### [Exercise directions]
Below are some entries. Repeat exactly the lines from the one with "Task: Click Jump to Week View label text" through the one with "The image size is (1317, 998).", and only those.

### [Dataset extract]
────────────────
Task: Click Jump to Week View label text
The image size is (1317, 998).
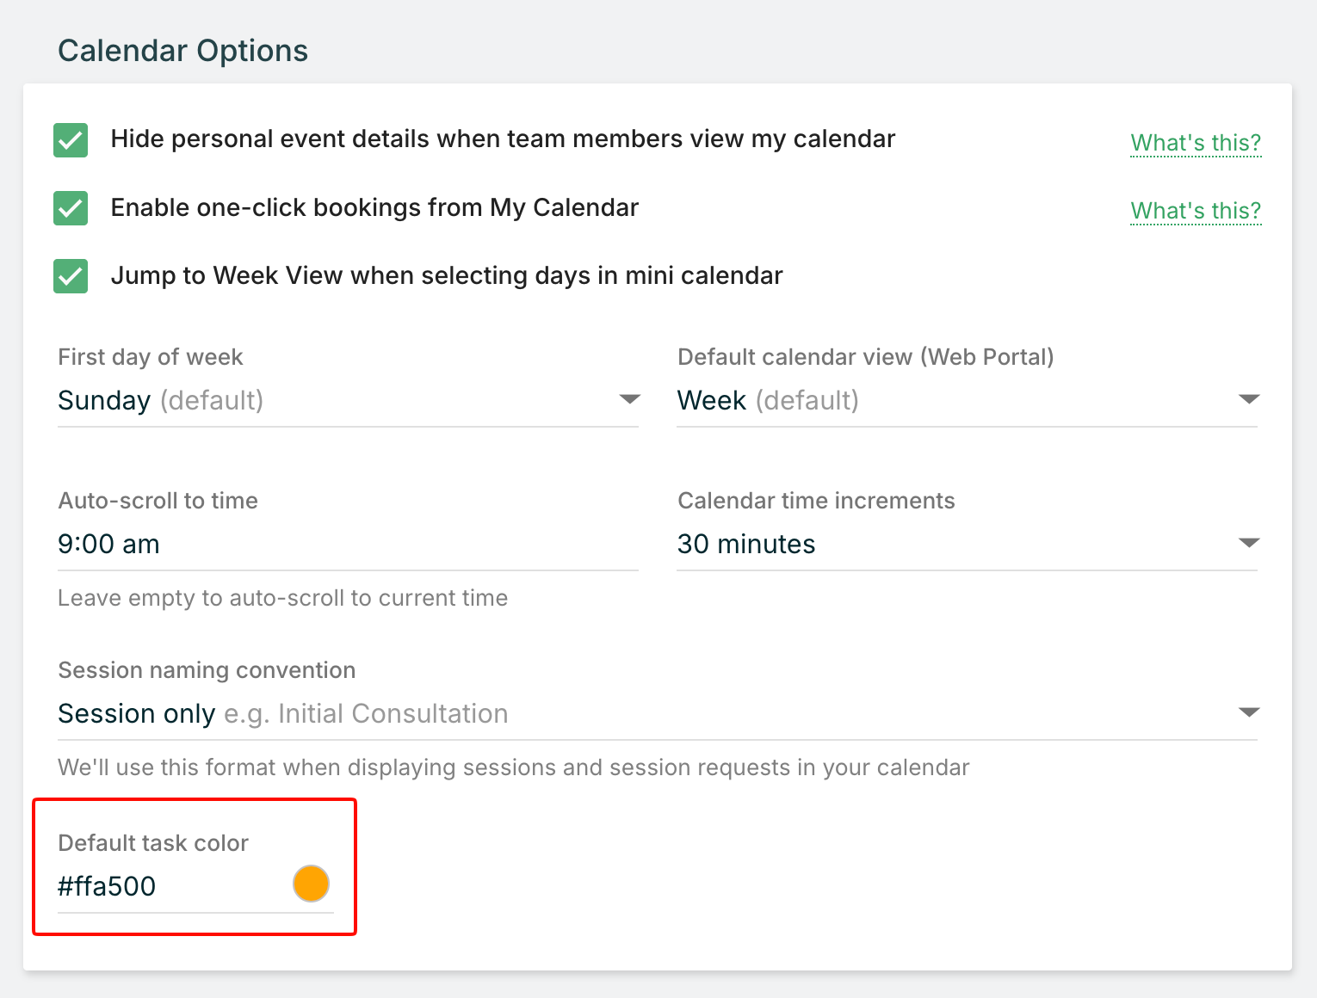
────────────────
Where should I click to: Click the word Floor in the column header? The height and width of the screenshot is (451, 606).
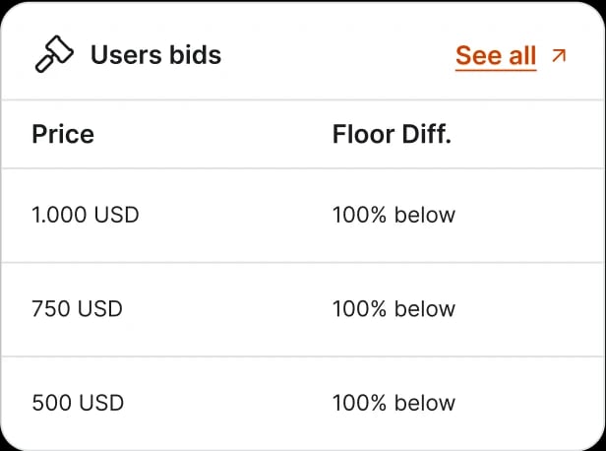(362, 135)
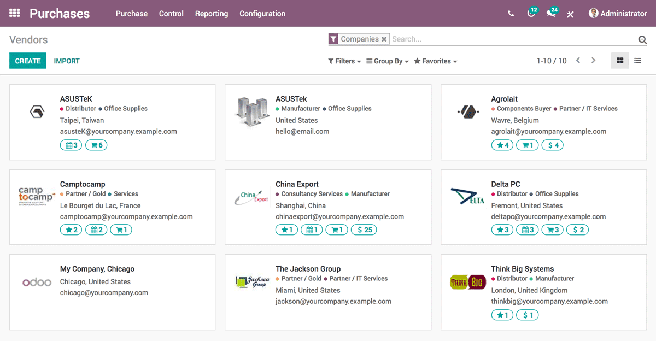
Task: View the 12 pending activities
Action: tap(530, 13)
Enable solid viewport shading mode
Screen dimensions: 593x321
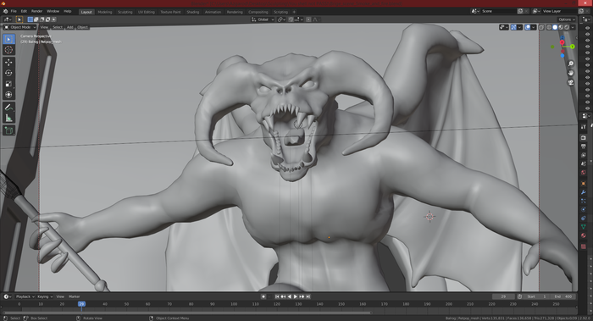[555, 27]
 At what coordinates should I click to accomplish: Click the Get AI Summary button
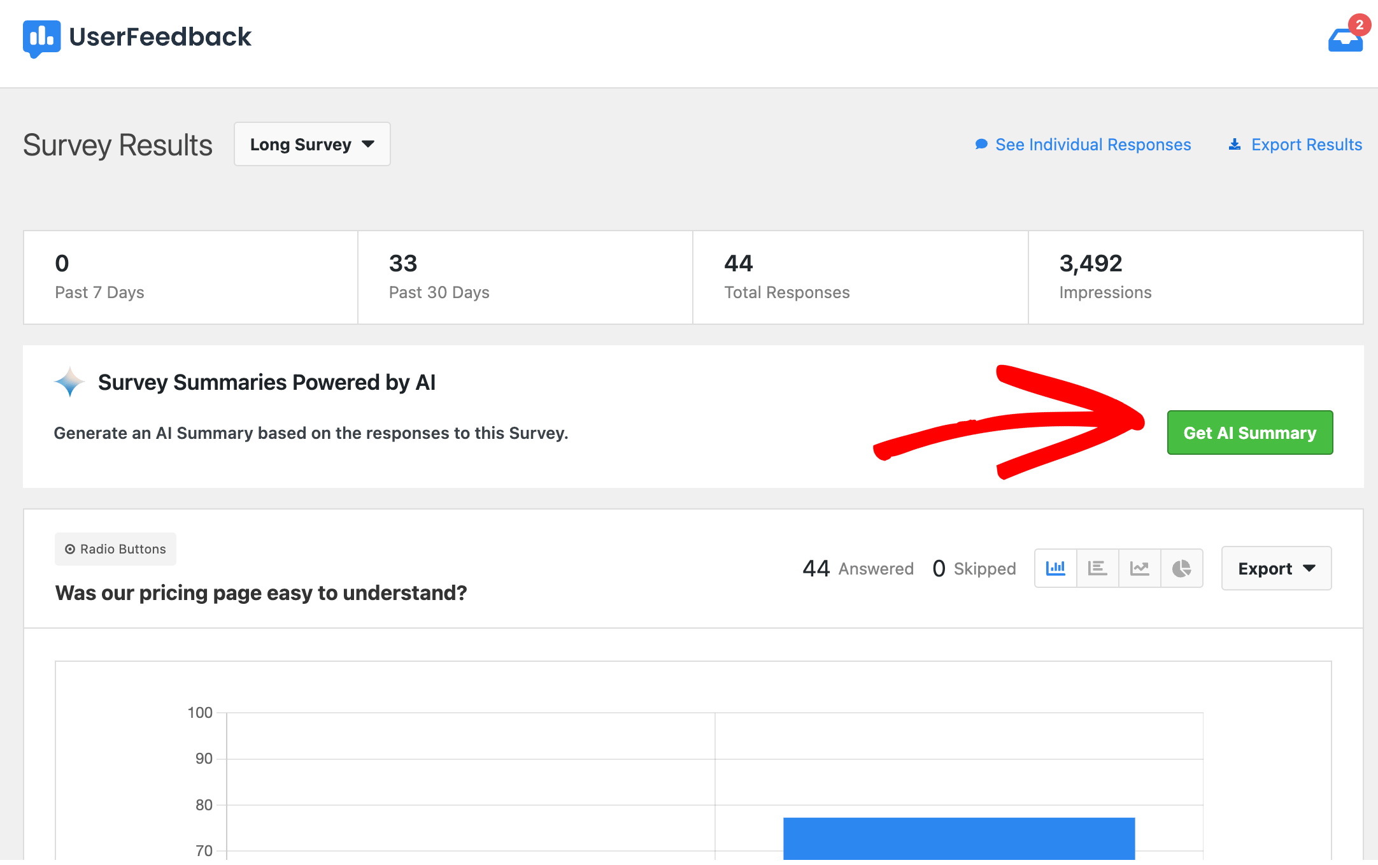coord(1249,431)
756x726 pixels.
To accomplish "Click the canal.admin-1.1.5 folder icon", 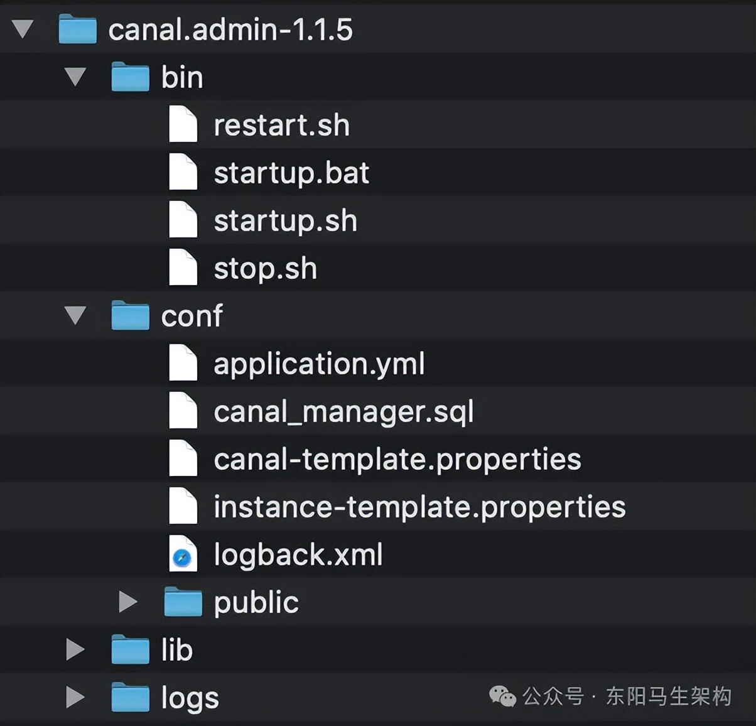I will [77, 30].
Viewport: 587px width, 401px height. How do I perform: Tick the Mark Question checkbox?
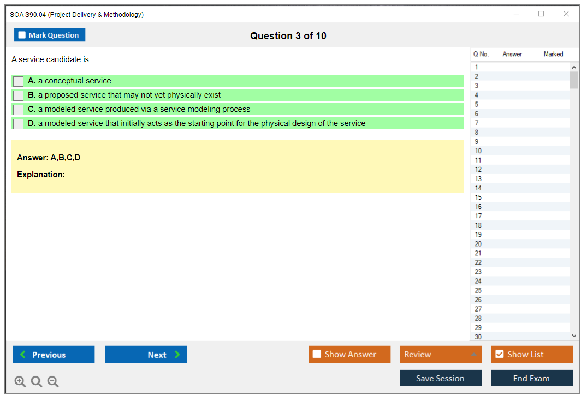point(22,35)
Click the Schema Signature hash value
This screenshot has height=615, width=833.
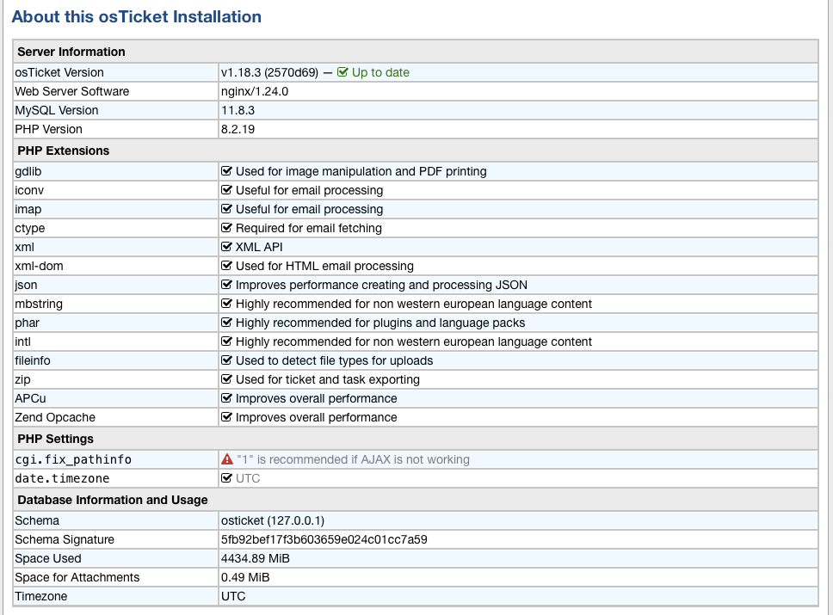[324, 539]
────────────────
### [Result of the task]
Task: Click Jump to Week View label text
The image size is (1317, 998).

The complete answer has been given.